On October 29, 1991, Schuyler was charged with aggravated sexual battery and aggravated assault. He pled guilty to aggravated assault, and the State dismissed the aggravated sexual battery charge. The record is silent as to whether Schuyler’s plea and the State’s dismissal of the remaining count were the product of a plea agreement. The court found Schuyler guilty of aggravated assault. On December 27, 1991, the district court sentenced Schuyler to prison for a term of 2 to 5 years.

Schuyler was released from prison after serving his sentence for the aggravated assault conviction. He was later returned to prison to serve a 154-month sentence for aggravated battery and driving while a habitual violator. While serving this second sentence, his Program Classification Review of February 12,2003, indicated that Schuyler was classified as a sex offender. This classification was made by Department of Corrections staff in Topeka. His review form stated: “Managed as a Sex Offender due to Other determination not an override.” Warden Raymond N. Roberts, Jr., submitted an override request on September 23, 2003, but the override committee determined that Schuyler should be managed as a *680sex offender based on the following: “1991 Agg. Assault offense was sexually motivated; was charged with Rape.”

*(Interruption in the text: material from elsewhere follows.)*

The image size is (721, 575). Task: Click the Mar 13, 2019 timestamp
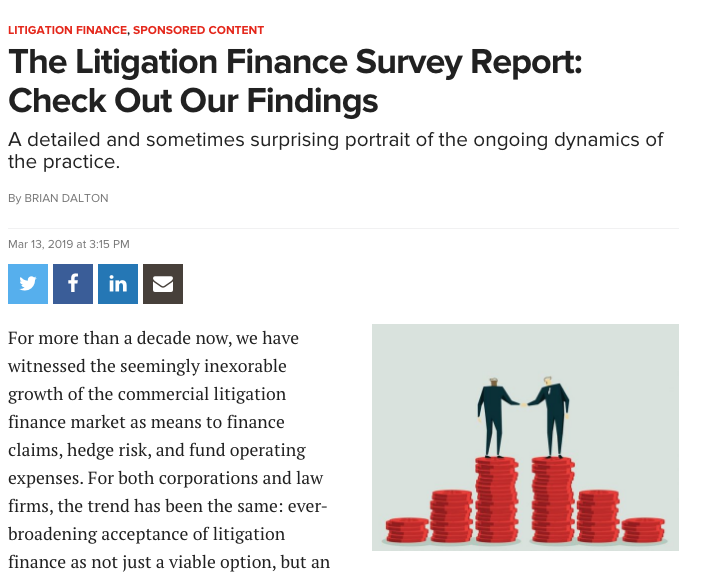69,244
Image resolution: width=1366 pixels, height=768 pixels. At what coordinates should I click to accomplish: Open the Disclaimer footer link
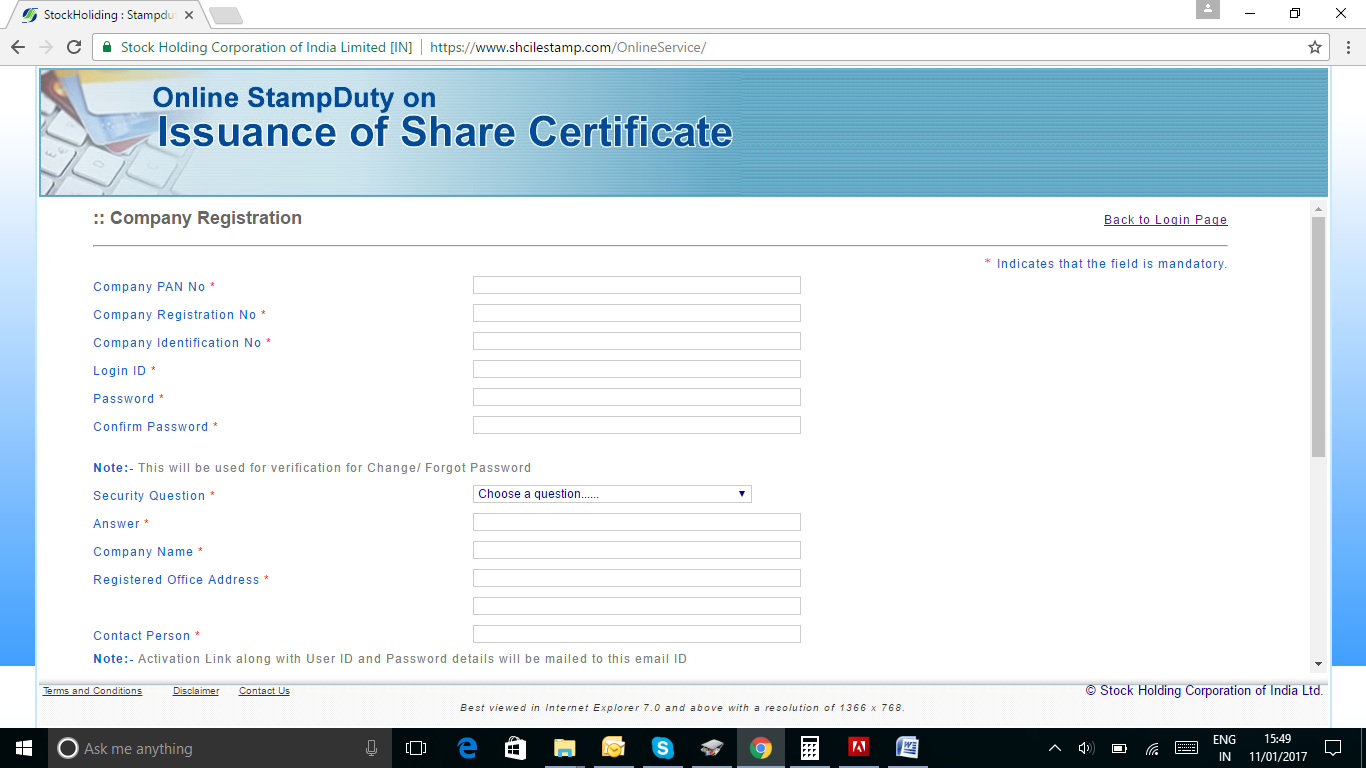(x=196, y=691)
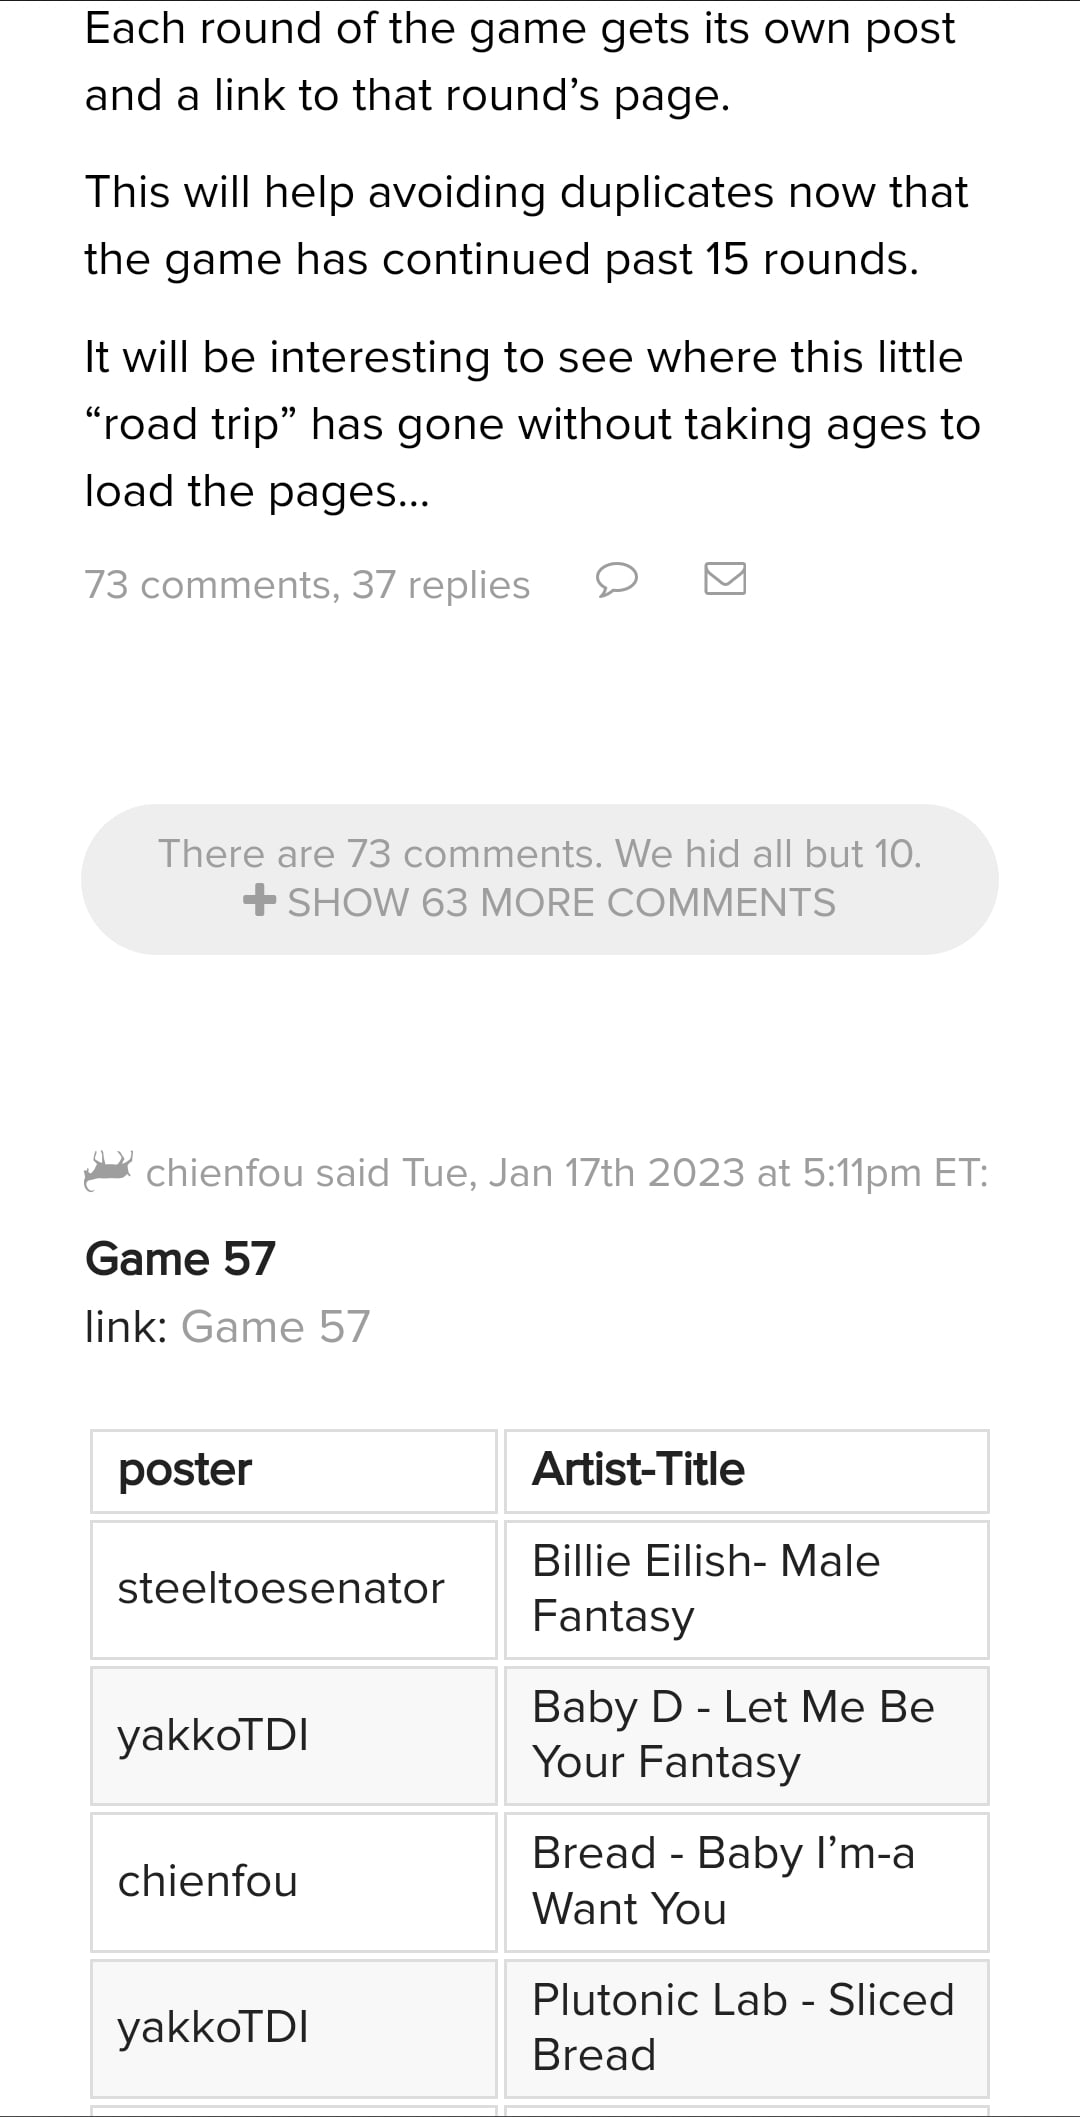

Schuyler claims the manner of his classification was contrary to Kansas Department of Corrections policies and procedures. He further claims his classification was made without benefit of due process of law guaranteed by the United States Constitution and the Kansas Constitution. According to Schuyler, he was never convicted of a sex offense, no court has made a finding that his aggravated assault conviction was sexually motivated, and he has never been accused of engaging in sexually motivated behavior while in prison.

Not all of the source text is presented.